Несмотря на невразумительную «освободительную» пропаганду [48], граница между борьбой с партизанами и устрашением населения оккупированных территорий оказалась размытой уже в документе, изданном в апреле 1942 г. [49], не говоря уж о практических действиях. В этом документе, составленном в 4-м отделе Генштаба венгерской армии, однозначно говорилось: «Вслед за поражением партизанских отрядов должно последовать самое неумолимое и безжалостное возмездие. Нет места снисхождению. Немилосердная жестокость у всякого отнимает охоту, чтобы впредь присоединиться к партизанам или поддерживать их; сами же партизаны милосердие и жалость могли бы принять за слабость. Взятых в плен партизан, подвергнув, в случае нужды, допросу, тут же на месте надо прикончить (расстрелять), либо для устрашения где-нибудь в ближайшем селе надо публично повесить. Также мы должны поступать и с разоблачёнными, попавшими в наши руки помощниками партизан» [50]. В документе даже содержится похвальба в связи с тем, что из-за своей жестокости венгры пользуются у местного населения худшей репутацией, чем немцы. Местные жители говорили: «Партизаны, будьте очень осторожны там, где находятся венгры, потому что венгры ещё более жестоки, чем немцы» [51]. Из-под пера генерал-майора Отто Абта вышел и следующий недвусмысленный приказ. В приложении № 16 к IV главе постановления № 7400/ММ. А. 1942 О. Абт писал: «Во многих случаях необходимо и устрашение. Например, истребление всего мужского населения» [52]. Здесь же партизанами или связными партизан считаются даже дети: В III главе приложения № 16 содержится указание: «Нельзя проявлять снисходительности даже к совсем маленьким детям, потому что, как правило, они – связные партизан» [53].
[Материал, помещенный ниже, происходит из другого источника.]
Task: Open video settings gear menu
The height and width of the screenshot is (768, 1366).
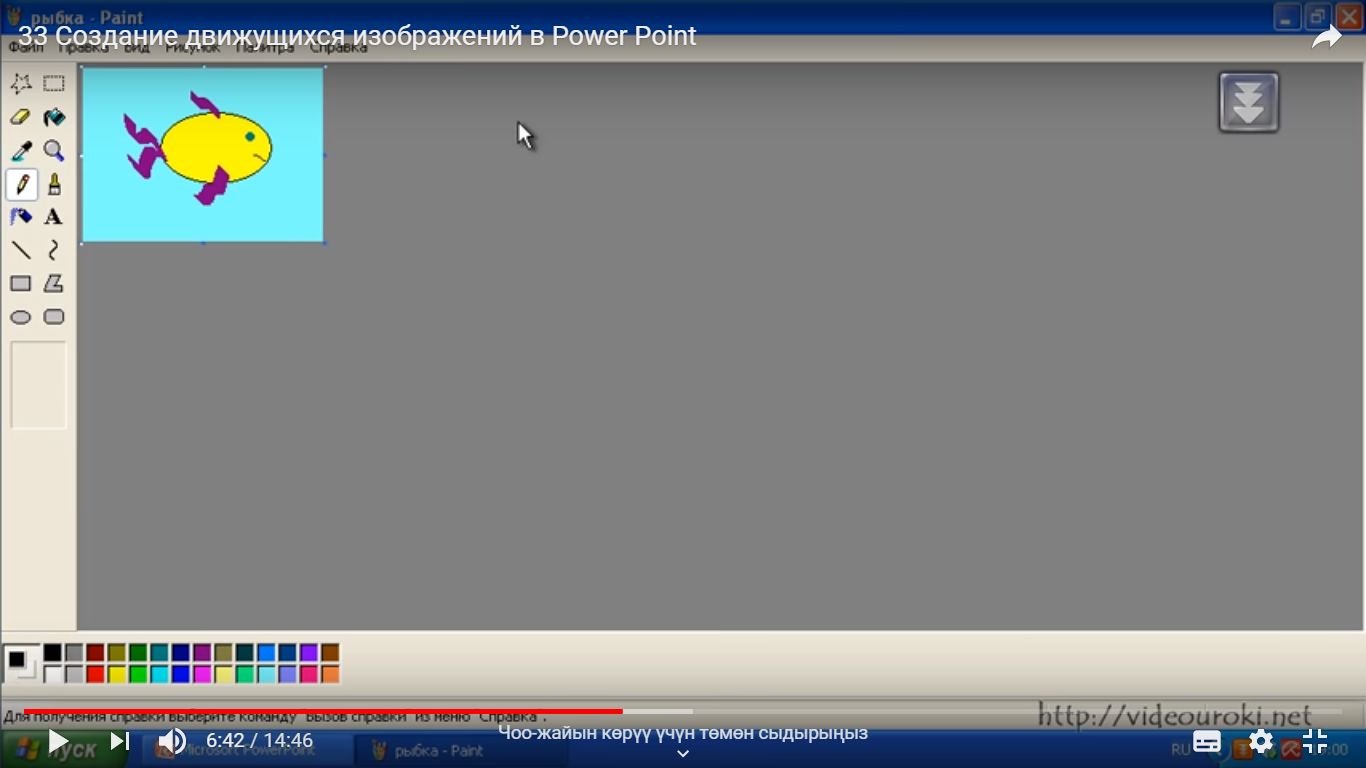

Сам язык документа, отражавшего точку зрения венгерского Генштаба, коренился в нацистской расовой теории, отражал гитлеровский топос, объявлявший русских и евреев людьми низшей расы. В разделе «Информирование и ориентировка населения» можно было прочитать следующее: «2. Украинский народ в расовом отношении не тождественен с русским, значит, он не может вести одинаковую с ним политику. Славянская кровь украинцев сильно перемешана с кровью туранских и германских народов. Вледствие этого они (украинцы) более разумны, более сильны, ловки и жизнеспособны, чем русские. В расовом отношении и вследствие своих способностей они стоят намного ближе к западным культурным народам, чем к русскому. При новом европейском порядке украинцев ждёт важное призвание. В противовес этому русские одинаково при царском, и при красном режиме веками только лишь угнетали и эксплуатировали украинский народ и не давали ему возможности осуществить свои стремления, а также чаяния к культуре и цивилизации. Они могут найти для себя лучшее и более счастливое будущее только на стороне держав оси» [54]. Весь текст пропитан цинизмом геббельсовой пропаганды, ненавистью к «жидо-коммунистическому господству» и идеологией расового антисемитизма. В этой связи имеет смысл процитировать следующий отрывок: «Каждый еврей – независимо от пола и возраста – за партизан! Еврейство, оставшееся на захваченной территории, боясь преследования со стороны украинского населения, вначале искало убежища за городскими стенами. Однако когда загорелось пламя партизанского движения, большинство 14-60-летних евреев-мужчин, руководимое непримиримой ненавистью, питаемой к державам оси, стали искать и находили убежище у партизан, скрывающихся в глубине лесов и в болотах. К этой группе принадлежат также те евреи, военнопленные, которым удалось скрыть свою национальность, ввести в заблуждение немецкое командование; выдав себя за украинцев» [55].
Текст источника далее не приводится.